*Data in this exercise*:
· · · ·
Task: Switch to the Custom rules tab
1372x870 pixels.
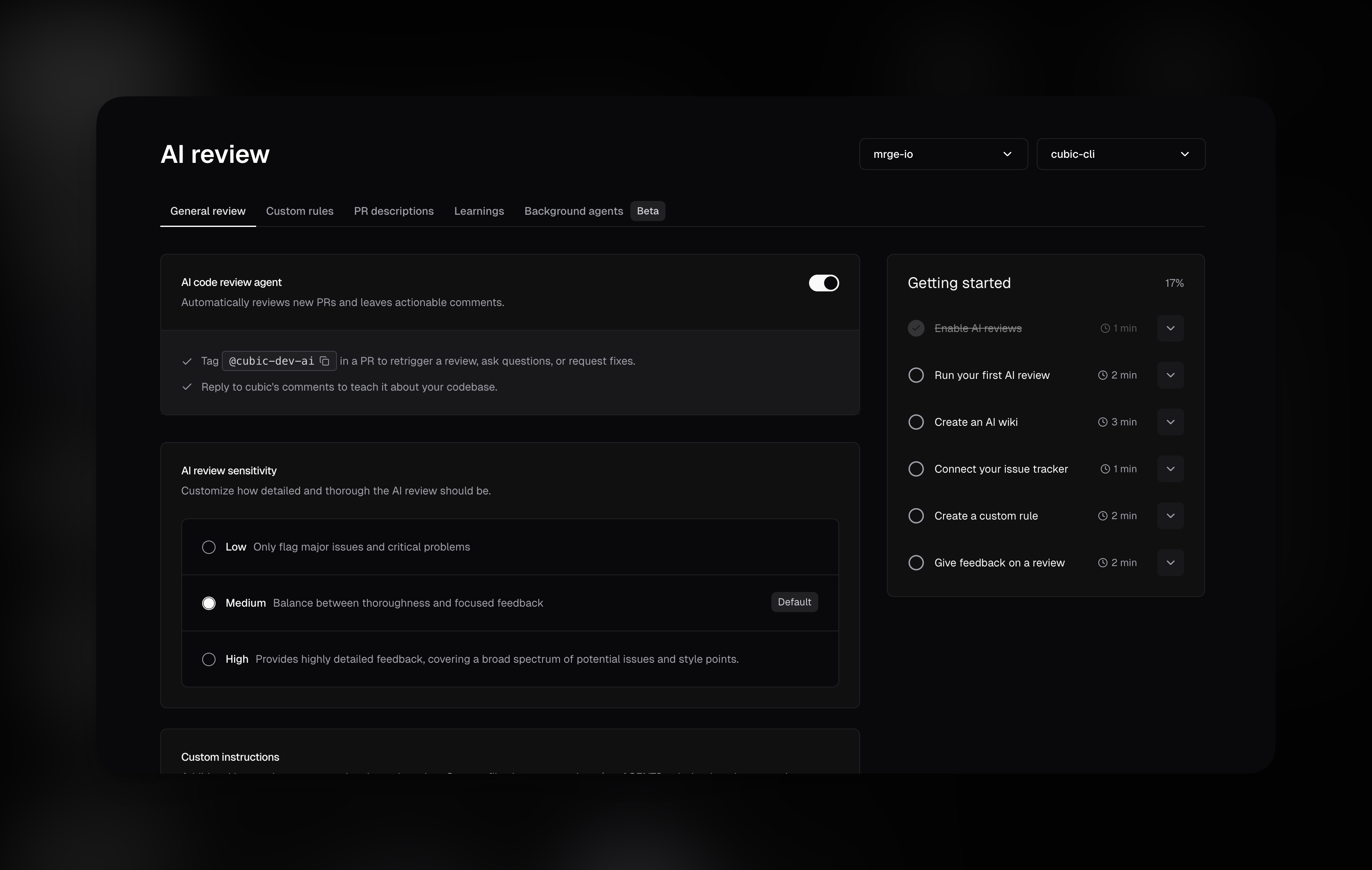Action: (x=300, y=211)
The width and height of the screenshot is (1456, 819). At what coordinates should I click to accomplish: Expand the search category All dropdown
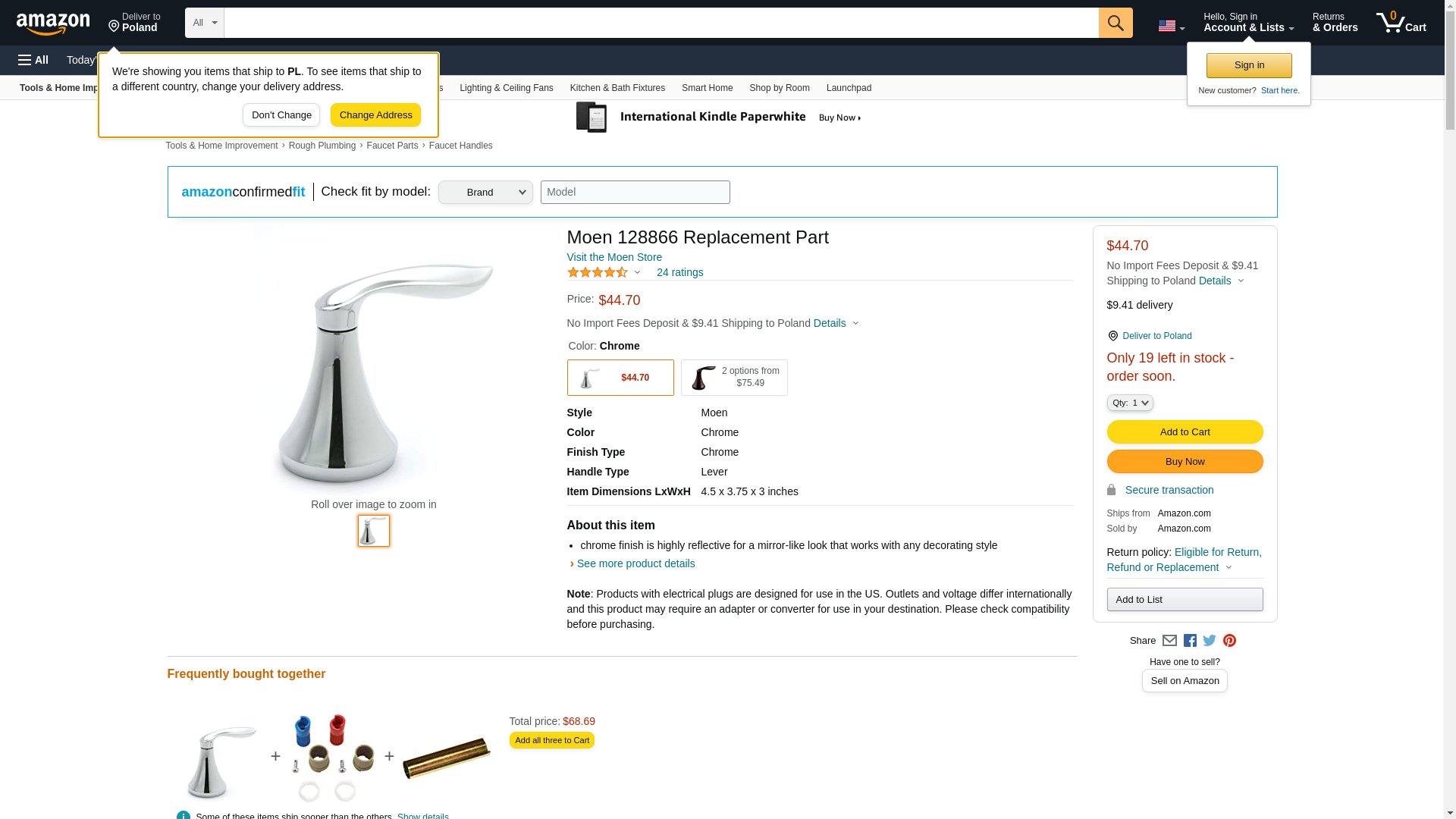[204, 23]
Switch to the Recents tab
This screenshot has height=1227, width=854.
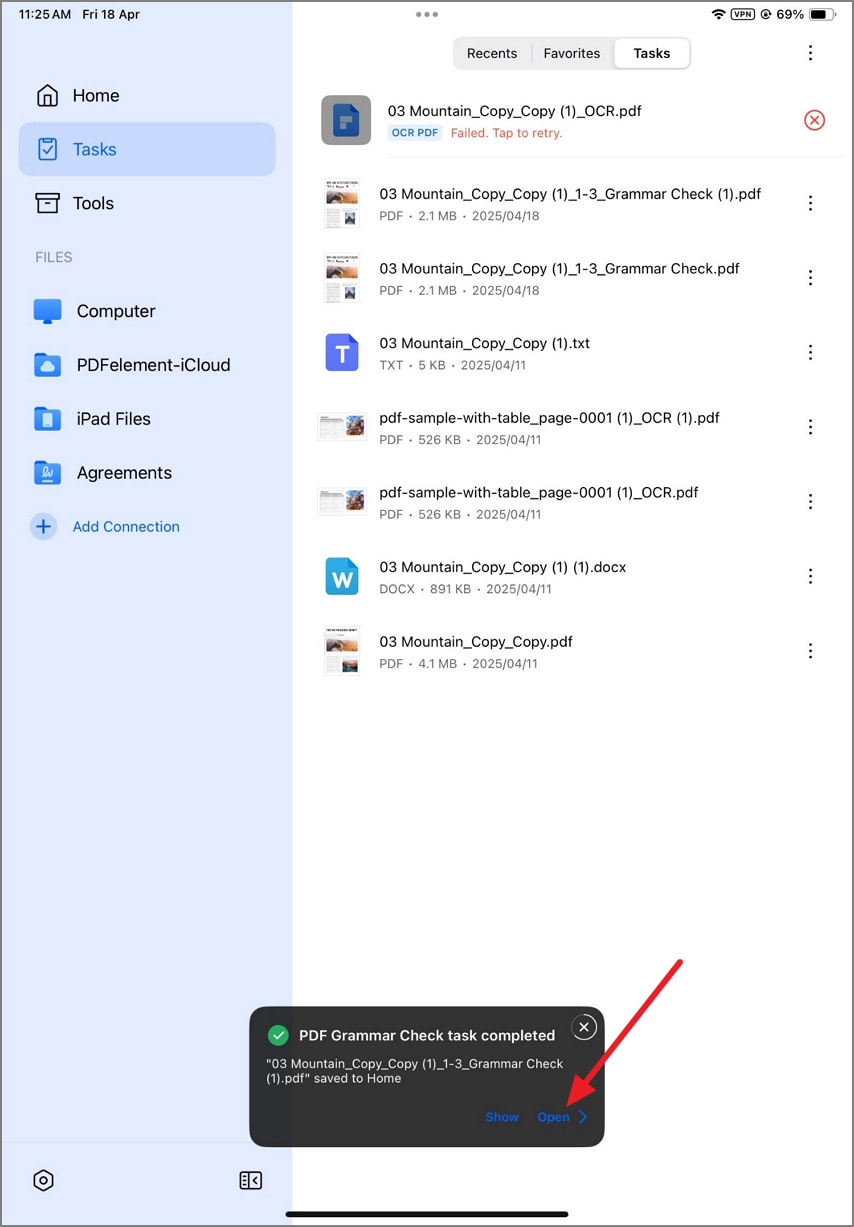click(x=492, y=54)
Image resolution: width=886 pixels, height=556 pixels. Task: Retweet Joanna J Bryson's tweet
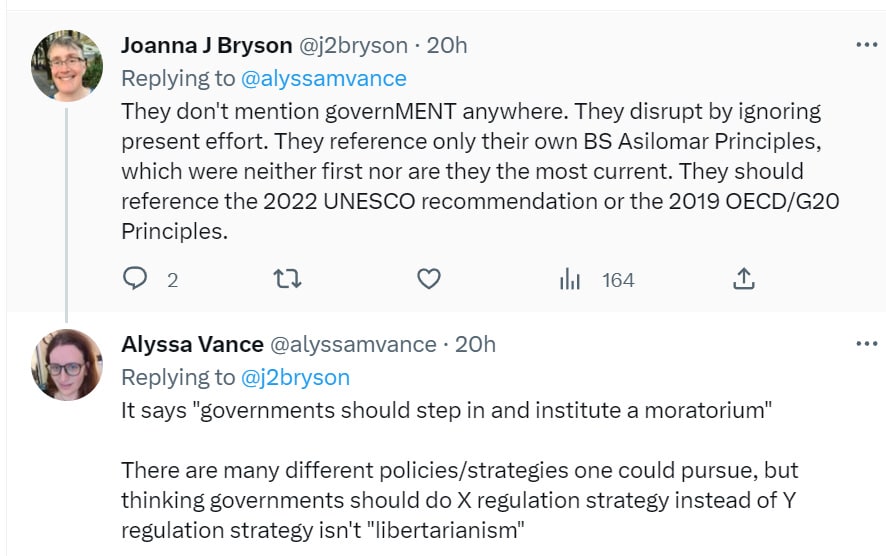coord(287,279)
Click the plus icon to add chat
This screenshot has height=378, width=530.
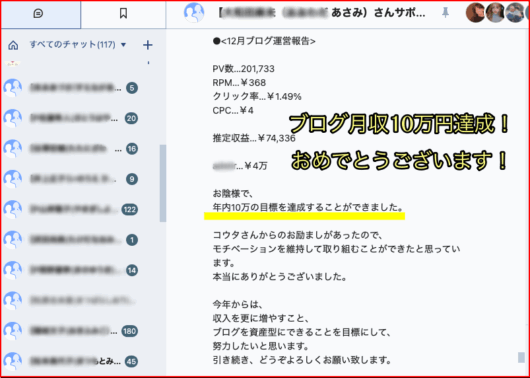pos(148,45)
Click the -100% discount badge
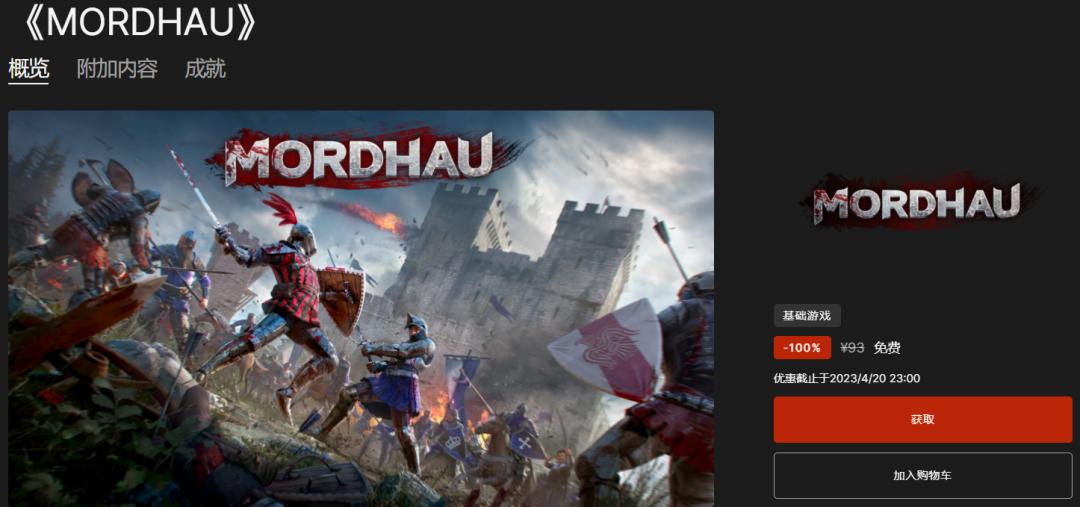Image resolution: width=1080 pixels, height=507 pixels. coord(802,348)
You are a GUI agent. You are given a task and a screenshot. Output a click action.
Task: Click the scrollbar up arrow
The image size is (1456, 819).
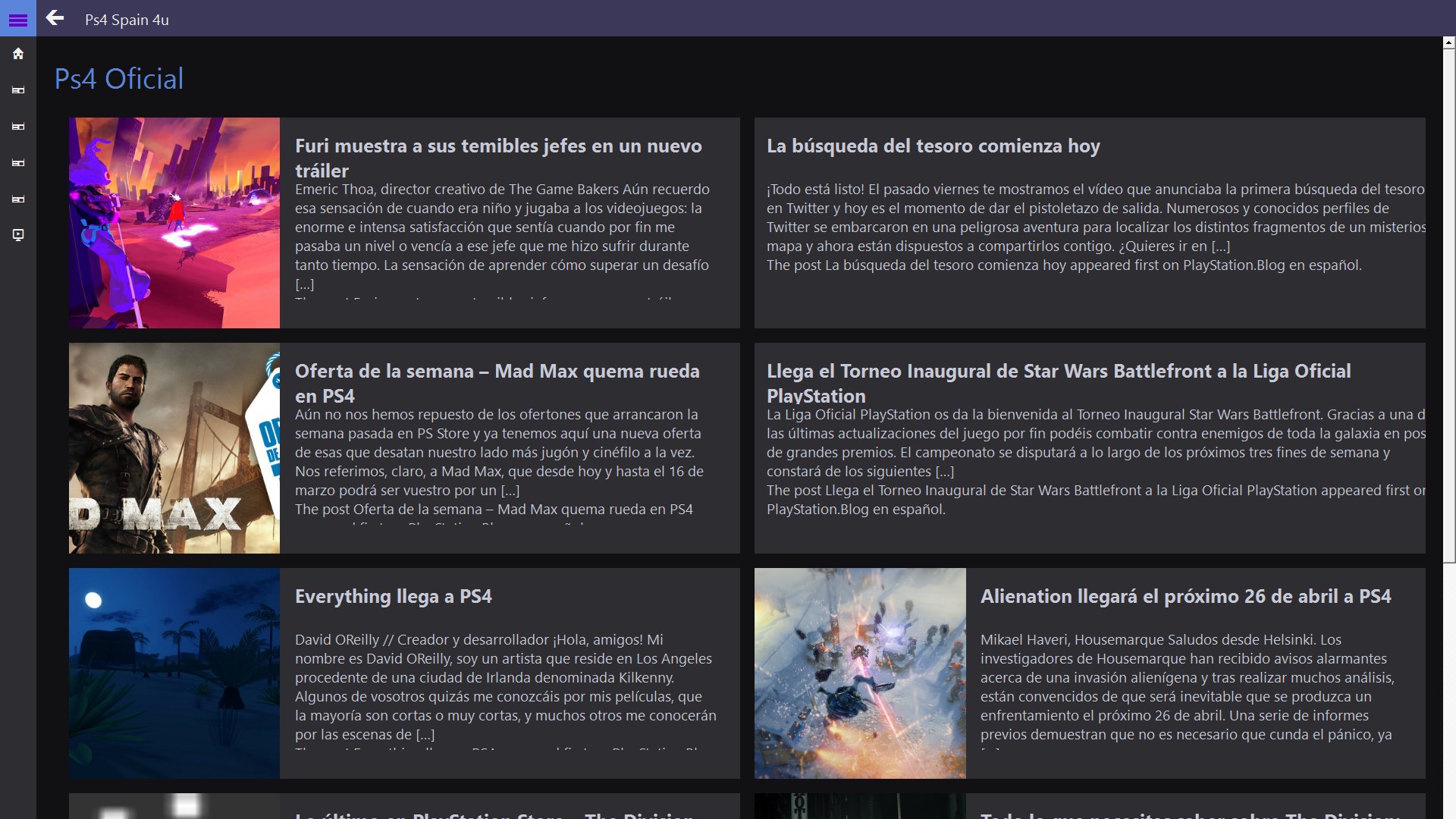[1448, 43]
· · · ·
*Task directions*: Write out all of the data above, requests included, with every number in the answers multiplied by 1.05 and rounded to a whole number, halves rounding up. This covers the click coordinates and the image width and height given in one answer, and the numbers in the requests stay unchanged; leave out the pictures.

*Answer*:
Task: Switch to the Custom rules tab
1372x870 pixels.
Action: (x=315, y=222)
The width and height of the screenshot is (1456, 819). At what coordinates should I click to accomplish: Expand the search category All dropdown
[214, 24]
Switch to the Recents tab
This screenshot has height=1227, width=854.
click(x=517, y=57)
Image resolution: width=886 pixels, height=556 pixels. Task: Retweet Joanna J Bryson's tweet
coord(301,293)
Click the plus icon to add chat
This screenshot has height=378, width=530.
pos(155,47)
Click the -100% discount badge
Image resolution: width=1134 pixels, height=532 pixels. coord(842,365)
You are a GUI agent. You are given a task and a screenshot. Output a click action.
Task: Click the scrollbar up arrow
The image size is (1456, 819).
[1520, 45]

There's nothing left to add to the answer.